Return (int) (lw >>> n) & 0 xFFL)-(rw >>> n) & 0 xFFL ));
}
}

// The epilogue to cover the last (minLength % 8) elements.
For (int I = minWords * Longs. BYTES; I <minLength; I ++ ){
Int result = UnsignedBytes. compare (buffer1 [offset1 + I],
Buffer2 [offset2 + I]);
If (result! = 0 ){
Return result;
}
}
Return length1-leng2;
}


The implementation is somewhat more complex than the original one. But this time, we can compare 8 bytes. This type of getLong function is closely related to the system's byte sequence. If it is a little troublesome to perform small-end sequential operations, the code should be omitted first. What is the actual effect of this operation? We need to compare and test. Compare two 1 M byte arrays. If the first version is used, it takes an average of 2.5499 ms each time. If the second version is used, 0.8359 ms is required, which is increased by three times. Corresponding to this CPU-intensive operation, this improvement is considerable.

To improve performance, using Unsafe to directly access the memory is also a good choice.
Author: hjm4702192


Contact Us

The content source of this page is from Internet, which doesn't represent Alibaba Cloud's opinion; products and services mentioned on that page don't have any relationship with Alibaba Cloud. If the content of the page makes you feel confusing, please write us an email, we will handle the problem within 5 days after receiving your email.

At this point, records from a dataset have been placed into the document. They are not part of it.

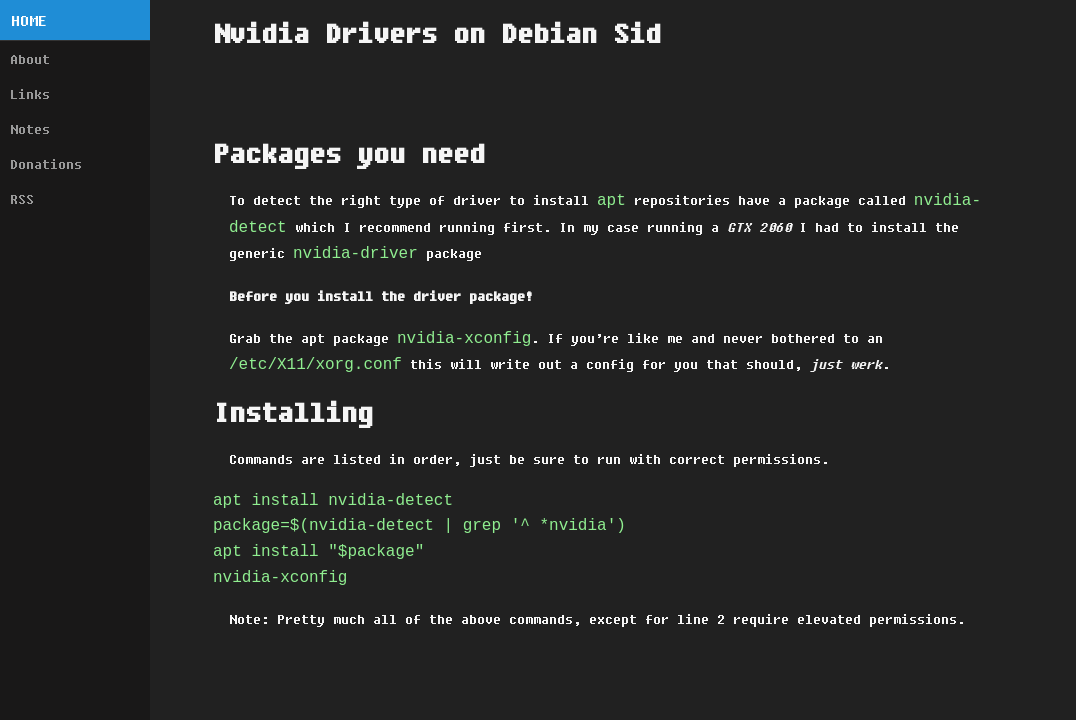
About (30, 59)
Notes (30, 129)
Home (29, 20)
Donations (46, 164)
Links (30, 94)
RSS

If you find any instances of plagiarism from the community, please send an email to: info-contact@alibabacloud.com and provide relevant evidence. A staff member will contact you within 5 working days.

A Free Trial That Lets You Build Big!

Start building with 50+ products and up to 12 months usage for Elastic Compute Service

  • Sales Support

    1 on 1 presale consultation

  • After-Sales Support

    24/7 Technical Support 6 Free Tickets per Quarter Faster Response

  • Alibaba Cloud offers highly flexible support services tailored to meet your exact needs.